European shares fell early on Monday, giving back a little of last week's strong gains, with miners hurt by falling metals prices after Japan intervened to stem the rise in its currency against the dollar. At 0808 GMT (4:08 a.m. EDT), the FTSEurofirst 300 .FTEU3 index of top European shares was down 0.6 percent at 1,011.77 points, after rising for five straight weeks, with a 4.1 percent gain last week as investors took heart from policymakers' plans to tackle the euro zone debt crisis. Japan sold the yen for the second time in less than three months after it hit another record high against the dollar. A stronger dollar makes dollar-priced metals costlier for the holders of other currencies and reduces demand. The STOXX Europe 600 Basic Resources Index .SXPP fell 2.3 percent.
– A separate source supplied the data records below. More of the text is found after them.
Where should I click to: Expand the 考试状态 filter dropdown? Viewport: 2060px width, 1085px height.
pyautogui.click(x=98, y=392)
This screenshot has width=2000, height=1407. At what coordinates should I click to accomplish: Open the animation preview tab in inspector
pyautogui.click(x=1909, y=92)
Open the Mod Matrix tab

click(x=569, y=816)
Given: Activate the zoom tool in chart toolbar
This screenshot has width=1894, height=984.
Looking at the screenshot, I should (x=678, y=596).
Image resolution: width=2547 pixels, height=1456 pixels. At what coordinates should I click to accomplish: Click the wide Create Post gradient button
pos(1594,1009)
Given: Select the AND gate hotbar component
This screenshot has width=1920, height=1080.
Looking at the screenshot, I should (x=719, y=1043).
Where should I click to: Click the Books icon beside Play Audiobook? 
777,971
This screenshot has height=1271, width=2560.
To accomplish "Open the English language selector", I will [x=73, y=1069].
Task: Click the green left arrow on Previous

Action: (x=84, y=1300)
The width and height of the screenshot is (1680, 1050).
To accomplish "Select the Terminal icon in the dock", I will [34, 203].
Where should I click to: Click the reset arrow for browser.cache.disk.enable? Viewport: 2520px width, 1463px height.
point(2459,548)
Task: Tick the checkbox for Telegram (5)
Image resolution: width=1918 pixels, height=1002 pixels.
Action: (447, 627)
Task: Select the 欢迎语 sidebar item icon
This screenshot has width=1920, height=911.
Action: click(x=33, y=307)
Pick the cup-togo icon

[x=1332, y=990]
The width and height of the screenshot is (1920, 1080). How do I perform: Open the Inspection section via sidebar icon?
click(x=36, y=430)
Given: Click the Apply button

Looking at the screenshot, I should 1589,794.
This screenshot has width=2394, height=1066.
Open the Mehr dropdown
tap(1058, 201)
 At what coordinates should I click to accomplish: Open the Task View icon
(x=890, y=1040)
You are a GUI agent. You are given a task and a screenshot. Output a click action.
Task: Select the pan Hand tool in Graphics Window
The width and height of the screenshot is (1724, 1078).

Heavyweight BHP Billiton (BLT.L) fell 2.9 percent. "The main overnight news was the Bank of Japan intervening on the foreign exchanges. The correlation (between the euro and European equities) ensures a weak start for equities," Jeremy Batstone-Carr, strategist at Charles Stanley, said. He also pointed to doubts about the euro zone plan.

"Last week we saw a huge rise in equity markets largely on the revelation of a structure of a plan, with no detail on the funding."